Today, in advance of India’s Independence Day, we honor a group of young women who live at the edge of their village in Haryana, North India, on streets just three feet wide. They come out of their doors each morning with six-foot-long archery bows slung across their shoulders, aiming to win big. Hailing from lower caste, or Dalit, these young women are training hard to bring home national medals. But their goal is far more than international sporting glory.

– with reporting by Safina Nabi and Pari Saikia from Haryana, India


Old habits die hard

Bright dawn

After traveling along dusty roads for about 100 kilometers on a steamy morning, we reach  Damdama, a small village in the state of Haryana. In an open yard between a schoolhouse and grazing water buffalo, a group of young women are doing their warm-up exercises before target practice. Drawing back the string on their long wooden bows, the women fire arrows at a wooden plank with a paper bull’s eye.

 

Along with their love for the sport, these young archers from Damdama share something else, something that is invisible to the western eye. They are Dalits.

Long shadow

While caste-based discrimination was officially outlawed in India by post-colonial leaders at the ratification of the nation’s constitution in 1949, the caste system ’s social, cultural and economic effects are very much alive today. Caste restricts professional opportunity and influences the decisions of the privileged regarding which enterprises to patronize, and this in turn shapes the success, or privation, of each new generation, restricting many from venturing beyond their societally predestined roles. Caste influences one’s education, aesthetics, accent, appearance, values, nutrition and life expectancy — in short, everything.

[Item location entries]

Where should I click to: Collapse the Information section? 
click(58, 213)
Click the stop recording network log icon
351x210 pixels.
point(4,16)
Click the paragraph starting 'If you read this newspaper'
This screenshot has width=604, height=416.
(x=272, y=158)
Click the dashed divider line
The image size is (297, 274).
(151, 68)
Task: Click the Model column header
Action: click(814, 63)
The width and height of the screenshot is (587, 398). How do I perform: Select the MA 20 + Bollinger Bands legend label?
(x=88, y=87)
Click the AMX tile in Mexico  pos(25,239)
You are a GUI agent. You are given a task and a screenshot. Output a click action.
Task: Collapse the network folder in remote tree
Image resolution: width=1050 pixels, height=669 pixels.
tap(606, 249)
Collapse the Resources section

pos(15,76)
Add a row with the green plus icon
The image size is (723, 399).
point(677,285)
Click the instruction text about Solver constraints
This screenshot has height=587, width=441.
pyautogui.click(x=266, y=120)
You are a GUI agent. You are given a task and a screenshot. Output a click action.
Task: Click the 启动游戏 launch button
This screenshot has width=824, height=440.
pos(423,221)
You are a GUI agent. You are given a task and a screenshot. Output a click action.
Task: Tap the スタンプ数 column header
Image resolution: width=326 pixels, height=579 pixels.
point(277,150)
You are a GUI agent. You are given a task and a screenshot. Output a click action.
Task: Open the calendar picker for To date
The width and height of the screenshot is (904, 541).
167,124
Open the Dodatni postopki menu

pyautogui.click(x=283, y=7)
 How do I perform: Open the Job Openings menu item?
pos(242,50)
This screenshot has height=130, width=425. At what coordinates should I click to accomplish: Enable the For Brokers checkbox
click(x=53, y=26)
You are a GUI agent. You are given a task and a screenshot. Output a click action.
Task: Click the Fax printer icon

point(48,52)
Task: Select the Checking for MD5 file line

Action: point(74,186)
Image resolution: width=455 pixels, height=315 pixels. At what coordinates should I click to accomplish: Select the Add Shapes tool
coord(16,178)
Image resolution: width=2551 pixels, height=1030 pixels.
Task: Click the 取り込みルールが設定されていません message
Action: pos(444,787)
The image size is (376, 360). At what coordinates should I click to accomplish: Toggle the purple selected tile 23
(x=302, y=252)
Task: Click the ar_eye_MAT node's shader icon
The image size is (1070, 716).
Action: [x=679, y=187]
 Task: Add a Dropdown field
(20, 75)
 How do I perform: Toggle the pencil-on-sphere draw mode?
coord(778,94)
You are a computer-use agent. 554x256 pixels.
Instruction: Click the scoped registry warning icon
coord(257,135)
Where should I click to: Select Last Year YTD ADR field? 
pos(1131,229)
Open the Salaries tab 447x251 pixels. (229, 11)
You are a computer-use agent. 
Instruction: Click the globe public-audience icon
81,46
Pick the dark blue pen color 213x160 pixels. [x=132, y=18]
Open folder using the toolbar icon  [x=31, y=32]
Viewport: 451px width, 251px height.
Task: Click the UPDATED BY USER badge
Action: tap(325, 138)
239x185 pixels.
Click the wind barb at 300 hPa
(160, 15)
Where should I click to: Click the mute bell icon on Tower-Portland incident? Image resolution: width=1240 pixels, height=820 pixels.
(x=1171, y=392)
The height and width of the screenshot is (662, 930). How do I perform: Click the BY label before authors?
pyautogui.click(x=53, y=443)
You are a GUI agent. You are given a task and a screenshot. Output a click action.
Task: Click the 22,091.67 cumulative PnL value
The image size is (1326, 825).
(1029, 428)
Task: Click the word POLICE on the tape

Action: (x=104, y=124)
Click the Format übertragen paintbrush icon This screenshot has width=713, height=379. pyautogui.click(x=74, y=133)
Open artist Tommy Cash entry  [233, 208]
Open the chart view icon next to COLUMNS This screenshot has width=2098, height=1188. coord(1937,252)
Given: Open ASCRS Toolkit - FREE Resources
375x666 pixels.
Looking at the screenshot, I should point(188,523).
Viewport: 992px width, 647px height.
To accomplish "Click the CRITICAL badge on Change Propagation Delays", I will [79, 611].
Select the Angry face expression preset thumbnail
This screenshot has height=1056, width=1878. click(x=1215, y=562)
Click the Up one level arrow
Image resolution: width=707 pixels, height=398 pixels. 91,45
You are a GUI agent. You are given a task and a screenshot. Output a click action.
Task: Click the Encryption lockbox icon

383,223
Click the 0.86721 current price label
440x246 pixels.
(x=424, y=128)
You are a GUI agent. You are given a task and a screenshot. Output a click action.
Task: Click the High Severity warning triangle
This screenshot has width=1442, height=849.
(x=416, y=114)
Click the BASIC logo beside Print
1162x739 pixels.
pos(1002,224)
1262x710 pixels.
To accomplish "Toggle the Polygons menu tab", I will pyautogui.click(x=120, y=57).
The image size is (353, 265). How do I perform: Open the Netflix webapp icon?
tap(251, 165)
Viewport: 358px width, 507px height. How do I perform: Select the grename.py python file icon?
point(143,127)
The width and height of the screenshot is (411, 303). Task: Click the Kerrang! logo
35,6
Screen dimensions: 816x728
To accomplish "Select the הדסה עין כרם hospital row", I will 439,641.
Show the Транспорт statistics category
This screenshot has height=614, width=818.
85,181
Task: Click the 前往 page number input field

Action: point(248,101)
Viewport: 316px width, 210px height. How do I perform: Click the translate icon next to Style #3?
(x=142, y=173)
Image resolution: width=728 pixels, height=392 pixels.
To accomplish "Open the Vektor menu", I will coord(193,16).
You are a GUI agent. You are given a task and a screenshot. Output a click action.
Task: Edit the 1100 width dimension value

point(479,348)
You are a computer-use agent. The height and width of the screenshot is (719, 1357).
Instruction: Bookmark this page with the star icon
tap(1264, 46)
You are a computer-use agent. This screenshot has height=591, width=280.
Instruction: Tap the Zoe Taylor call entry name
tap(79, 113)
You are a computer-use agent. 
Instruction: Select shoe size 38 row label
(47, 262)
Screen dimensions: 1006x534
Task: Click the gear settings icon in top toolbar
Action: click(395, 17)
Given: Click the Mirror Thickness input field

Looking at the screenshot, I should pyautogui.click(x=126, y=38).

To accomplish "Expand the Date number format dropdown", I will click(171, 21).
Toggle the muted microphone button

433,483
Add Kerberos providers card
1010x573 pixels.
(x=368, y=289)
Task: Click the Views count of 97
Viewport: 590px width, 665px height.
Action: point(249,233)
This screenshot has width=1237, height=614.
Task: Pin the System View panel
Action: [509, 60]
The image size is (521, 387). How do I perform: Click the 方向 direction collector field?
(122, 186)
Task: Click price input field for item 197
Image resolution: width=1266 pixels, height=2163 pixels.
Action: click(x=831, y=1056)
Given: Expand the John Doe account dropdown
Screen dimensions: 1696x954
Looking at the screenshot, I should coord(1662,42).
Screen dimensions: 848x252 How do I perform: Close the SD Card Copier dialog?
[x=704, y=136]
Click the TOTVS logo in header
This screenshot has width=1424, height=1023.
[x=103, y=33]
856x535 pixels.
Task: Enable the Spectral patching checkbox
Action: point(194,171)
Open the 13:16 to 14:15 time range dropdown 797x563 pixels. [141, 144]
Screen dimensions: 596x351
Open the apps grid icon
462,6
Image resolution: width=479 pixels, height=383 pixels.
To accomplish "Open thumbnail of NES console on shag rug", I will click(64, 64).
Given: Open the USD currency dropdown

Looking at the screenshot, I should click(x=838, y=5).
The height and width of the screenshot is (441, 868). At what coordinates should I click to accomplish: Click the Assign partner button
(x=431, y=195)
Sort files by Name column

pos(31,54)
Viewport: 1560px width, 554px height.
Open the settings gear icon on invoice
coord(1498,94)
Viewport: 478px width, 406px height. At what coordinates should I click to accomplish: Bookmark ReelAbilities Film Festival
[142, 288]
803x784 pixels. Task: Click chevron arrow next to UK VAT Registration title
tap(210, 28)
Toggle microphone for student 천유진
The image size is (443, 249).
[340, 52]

- [Problem set]
A) Copy out the records word for word, everything from the line containing "Open the Dodatni postopki menu" down to the line containing "Action: pos(444,787)", with both of those lines included.
B) Go on with the article about the Dalit women archers of Damdama from where it stops.
The article and the records are unrelated and should be treated as separate material.

- [Results for the exercise]
A)
Open the Dodatni postopki menu

pyautogui.click(x=283, y=7)
 How do I perform: Open the Job Openings menu item?
pos(242,50)
This screenshot has height=130, width=425. At what coordinates should I click to accomplish: Enable the For Brokers checkbox
click(x=53, y=26)
You are a GUI agent. You are given a task and a screenshot. Output a click action.
Task: Click the Fax printer icon

point(48,52)
Task: Select the Checking for MD5 file line

Action: point(74,186)
Image resolution: width=455 pixels, height=315 pixels. At what coordinates should I click to accomplish: Select the Add Shapes tool
coord(16,178)
Image resolution: width=2551 pixels, height=1030 pixels.
Task: Click the 取り込みルールが設定されていません message
Action: pos(444,787)

B)
 

“People often taunt us, saying we are from a lower caste and we should focus on doing what other women do — keep their heads low and engage in either household chores or do menial jobs,” said archer Laxmi, 19, who lives with her siblings and mother in a single-storeyed mud house. (Women in Haryana do not use surnames, and go only by their first names.) Her father passed away a few years ago.

 

Laxmi’s home lies at the end of a tapered pathway filled with muck and cow dung. Inside the house, the walls are painted yellow, with bright green flowers.

 

Shraddha Kumbhojkar is a professor of history at Savitribai Phule Pune University. She explained that caste and gender act as a double plight for Dalit women athletes.

 

“A higher caste girl trying to make a career in sports will experience patriarchal tensions and pressures, while a Dalit girl trying to be a sportsperson will not only face discrimination due to the patriarchal attitudes, but an additional pressure of being Dalit,” she said.

 

Laxmi and her friends are no strangers to this double oppression. Along with constant remarks on how they dress or comport themselves, caste slurs are common. They can experience discrimination in an act as simple as seeking water from a public tap.

 

“No one here teaches women to become strong and attain leadership roles,” she told us. “However, once a woman achieves success and represents the village in the world, everyone feels that pride. That day will come in my life, too.”


Medal worthy

Good things come to those who train

Sapna, 19, lives a few meters from Laxmi on the same narrow street. She began practicing archery at age 10 and, with a great deal of patience and hard work, grew steadily more skilled. In three national games she has taken home two gold medals and a silver.

 

“People do talk ill about my daughter,” said Sapna’s father, Shyam Veer, a farmer. “This is how things are in villages, girls are targeted for everything. My daughter plays well, studies well. I focus on her development instead of listening to the villagers.” He showed us her medals, strung from handsome red, orange and green ribbon, that the family has displayed on a parapet.

 

Sapna and Laxmi have been training with coach Joginder Panwar for six years.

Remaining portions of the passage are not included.